Construction of laser-induced graphene/silver nanowire composite structures for low-strain, high-sensitivity flexible wearable strain sensors

Sandwich-structured flexible sensors based on graphene have high sensitivity and stability. When graphene is combined with a flexible substrate in a sandwich structure, the weak bonding between them compromises the sensor's stability and sensitivity at low strains. This presents challenges in monitoring subtle physiological activities, such as hand bending and pulse rate. For this purpose, laser-induced graphene (LIG) is proposed to be used to prepare flexible sensors in order to improve the sensitivity and stability of the sensors at low strains. Polydimethylsiloxane (PDMS) with low modulus and polyimide (PI) with rich carbon content are selected as precursor materials for LIG, and graphene is formed through laser induction. Subsequently, silver nanowires (Ag NWs) solution is added to LIG to give the sensor low strain and high sensitivity performance. When the PI/PDMS ratio is 1:3, the Ag NWs/LIG flexible strain sensor exhibits excellent sensitivity (GF=778.468) over a small strain range (8.76%-11.25%).

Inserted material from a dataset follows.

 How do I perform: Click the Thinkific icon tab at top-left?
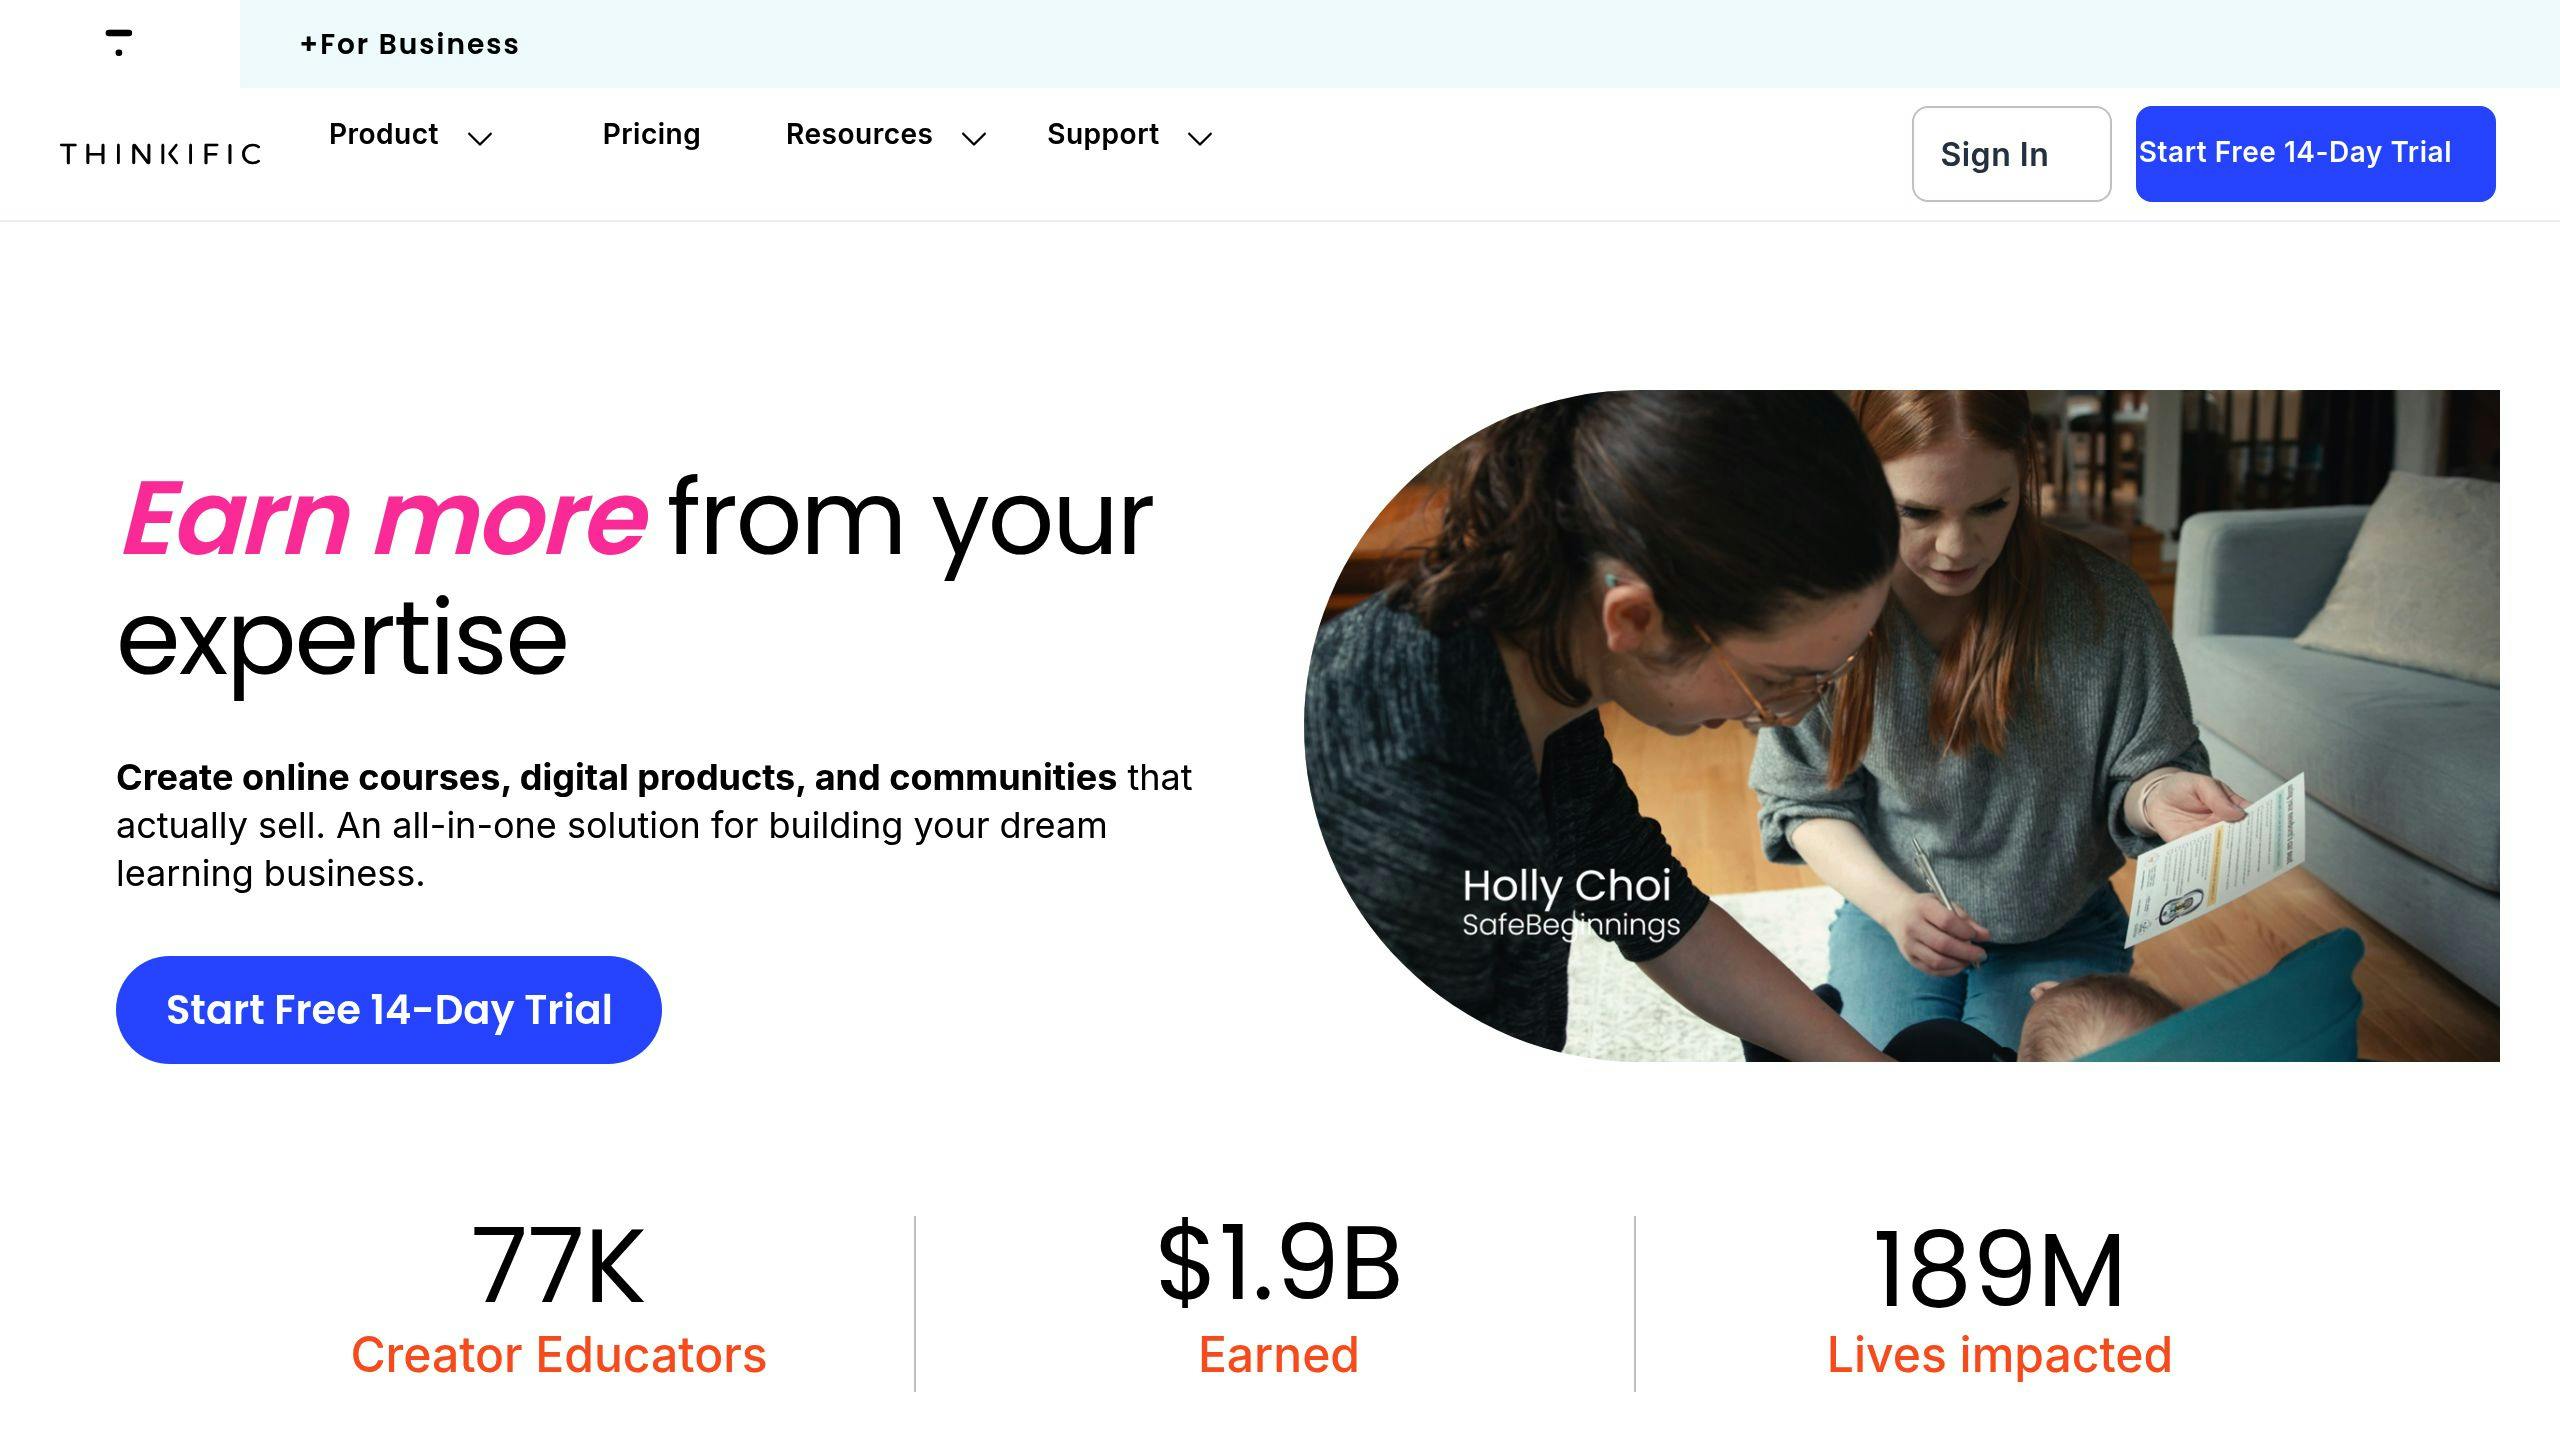coord(119,43)
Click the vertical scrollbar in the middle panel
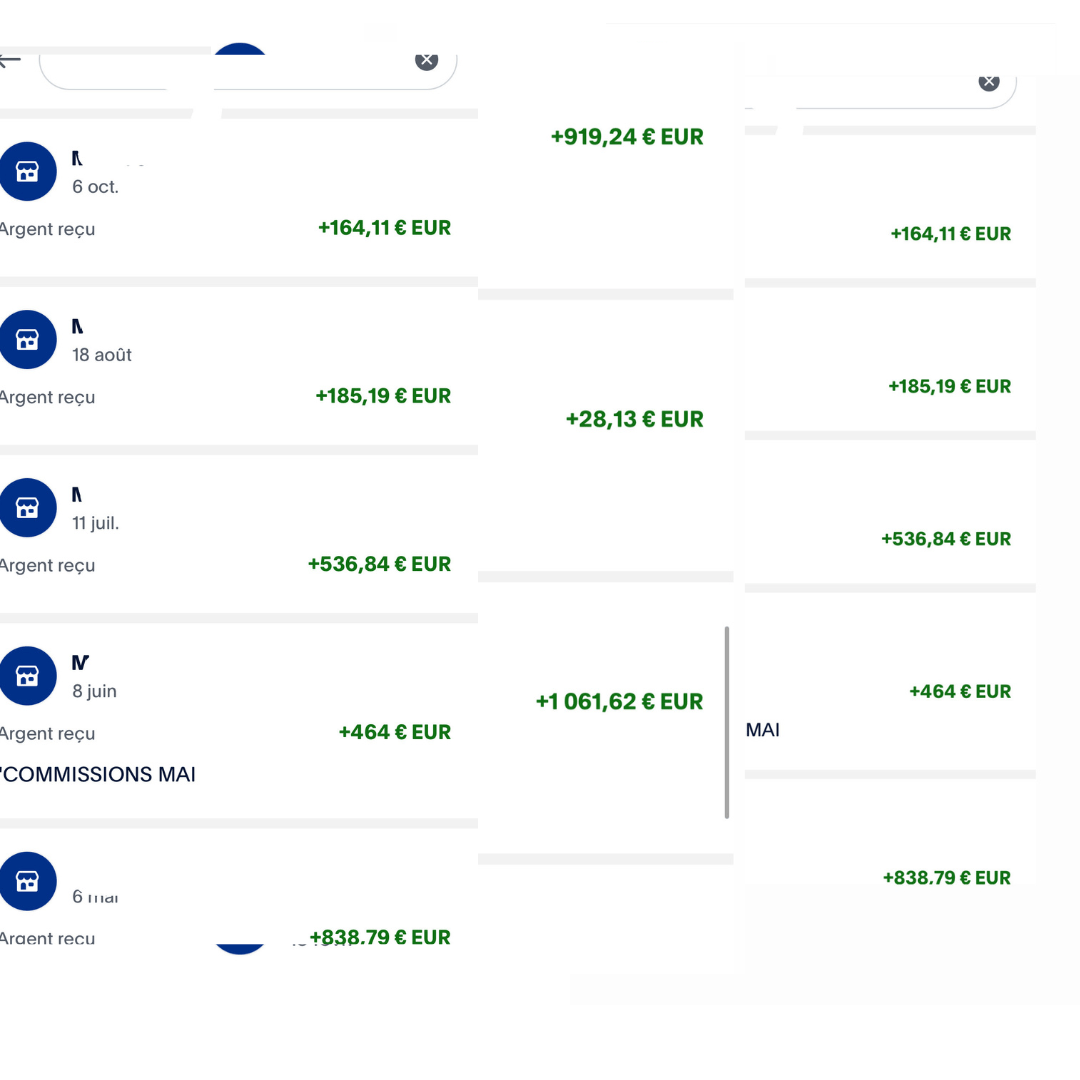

Meanwhile, the sensor still shows excellent stability after 2000 cycle experiments. The Ag NWs/LIG flexible strain sensor shows good performance when placed on the back of the hand, around the eyes, etc. It is demonstrated that Ag NWs/LIG flexible strain sensors have good application potential in human physiological activity monitoring, health management and medical fields, and provide a low-strain, high-sensitivity sensor design strategy for flexible wearable devices.